Assignment: Among the records below, find each line containing the word "computer" and copy it.

(Collected data entries)
══════════
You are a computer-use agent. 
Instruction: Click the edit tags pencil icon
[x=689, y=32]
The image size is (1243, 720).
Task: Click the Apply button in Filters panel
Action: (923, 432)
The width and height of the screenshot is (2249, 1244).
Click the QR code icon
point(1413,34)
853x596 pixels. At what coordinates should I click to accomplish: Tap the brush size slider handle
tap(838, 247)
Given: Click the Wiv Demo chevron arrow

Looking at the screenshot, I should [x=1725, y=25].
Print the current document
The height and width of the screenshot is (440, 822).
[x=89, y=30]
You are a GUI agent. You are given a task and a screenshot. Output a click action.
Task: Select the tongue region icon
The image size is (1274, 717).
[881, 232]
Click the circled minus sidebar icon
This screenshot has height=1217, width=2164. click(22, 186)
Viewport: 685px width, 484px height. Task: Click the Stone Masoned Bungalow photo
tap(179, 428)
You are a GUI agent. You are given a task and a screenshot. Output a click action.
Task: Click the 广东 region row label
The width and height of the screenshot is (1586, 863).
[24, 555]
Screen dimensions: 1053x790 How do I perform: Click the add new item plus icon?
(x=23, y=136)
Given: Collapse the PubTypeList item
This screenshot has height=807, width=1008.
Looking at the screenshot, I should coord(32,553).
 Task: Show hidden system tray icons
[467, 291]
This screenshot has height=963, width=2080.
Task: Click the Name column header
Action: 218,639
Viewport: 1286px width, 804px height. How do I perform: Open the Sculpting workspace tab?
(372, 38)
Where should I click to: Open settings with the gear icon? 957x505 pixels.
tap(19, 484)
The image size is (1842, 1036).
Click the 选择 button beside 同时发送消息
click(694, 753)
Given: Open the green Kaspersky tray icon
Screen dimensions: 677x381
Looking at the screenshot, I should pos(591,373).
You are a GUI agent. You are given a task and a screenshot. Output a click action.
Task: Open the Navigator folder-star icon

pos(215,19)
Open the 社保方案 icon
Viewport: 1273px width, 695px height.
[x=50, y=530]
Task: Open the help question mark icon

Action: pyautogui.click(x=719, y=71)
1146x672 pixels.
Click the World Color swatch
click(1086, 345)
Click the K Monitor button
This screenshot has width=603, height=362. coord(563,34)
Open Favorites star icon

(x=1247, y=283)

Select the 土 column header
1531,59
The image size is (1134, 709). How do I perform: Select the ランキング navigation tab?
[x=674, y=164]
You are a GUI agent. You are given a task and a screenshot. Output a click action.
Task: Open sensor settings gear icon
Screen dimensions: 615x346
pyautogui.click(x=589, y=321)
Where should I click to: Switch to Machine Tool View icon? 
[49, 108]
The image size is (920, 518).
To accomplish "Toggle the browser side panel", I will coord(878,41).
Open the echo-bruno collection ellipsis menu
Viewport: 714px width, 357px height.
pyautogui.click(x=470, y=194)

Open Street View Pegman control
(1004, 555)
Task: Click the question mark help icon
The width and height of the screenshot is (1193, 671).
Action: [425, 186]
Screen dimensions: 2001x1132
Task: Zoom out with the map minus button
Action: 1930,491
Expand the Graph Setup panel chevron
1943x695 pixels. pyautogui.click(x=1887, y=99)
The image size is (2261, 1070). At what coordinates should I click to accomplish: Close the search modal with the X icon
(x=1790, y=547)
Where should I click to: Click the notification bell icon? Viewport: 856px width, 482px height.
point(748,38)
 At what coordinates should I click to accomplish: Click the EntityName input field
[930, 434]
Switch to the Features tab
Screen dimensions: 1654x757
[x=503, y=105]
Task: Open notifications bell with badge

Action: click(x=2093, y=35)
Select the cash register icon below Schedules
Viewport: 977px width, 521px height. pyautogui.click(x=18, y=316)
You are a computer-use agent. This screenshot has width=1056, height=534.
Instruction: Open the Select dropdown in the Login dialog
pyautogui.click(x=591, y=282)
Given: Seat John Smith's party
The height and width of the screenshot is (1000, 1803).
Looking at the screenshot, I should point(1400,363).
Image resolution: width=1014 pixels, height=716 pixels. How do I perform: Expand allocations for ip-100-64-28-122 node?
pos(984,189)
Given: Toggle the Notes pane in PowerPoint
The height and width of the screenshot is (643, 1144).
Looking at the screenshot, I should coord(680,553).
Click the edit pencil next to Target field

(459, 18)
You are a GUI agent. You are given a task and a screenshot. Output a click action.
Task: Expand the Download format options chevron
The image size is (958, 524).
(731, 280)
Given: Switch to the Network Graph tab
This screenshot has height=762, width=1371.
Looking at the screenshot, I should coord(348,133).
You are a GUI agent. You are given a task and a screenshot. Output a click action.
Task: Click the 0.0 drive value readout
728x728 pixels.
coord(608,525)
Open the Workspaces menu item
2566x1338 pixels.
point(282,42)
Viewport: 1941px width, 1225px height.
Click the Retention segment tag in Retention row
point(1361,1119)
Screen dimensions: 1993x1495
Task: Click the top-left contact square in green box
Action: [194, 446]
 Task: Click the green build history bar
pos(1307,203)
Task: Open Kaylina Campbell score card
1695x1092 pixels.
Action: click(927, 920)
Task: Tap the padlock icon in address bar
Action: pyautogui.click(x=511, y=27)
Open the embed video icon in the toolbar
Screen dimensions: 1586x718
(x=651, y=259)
══════════
Output for this exercise:
You are a computer-use agent. 
You are a computer-use agent. This screenshot has width=1056, height=534.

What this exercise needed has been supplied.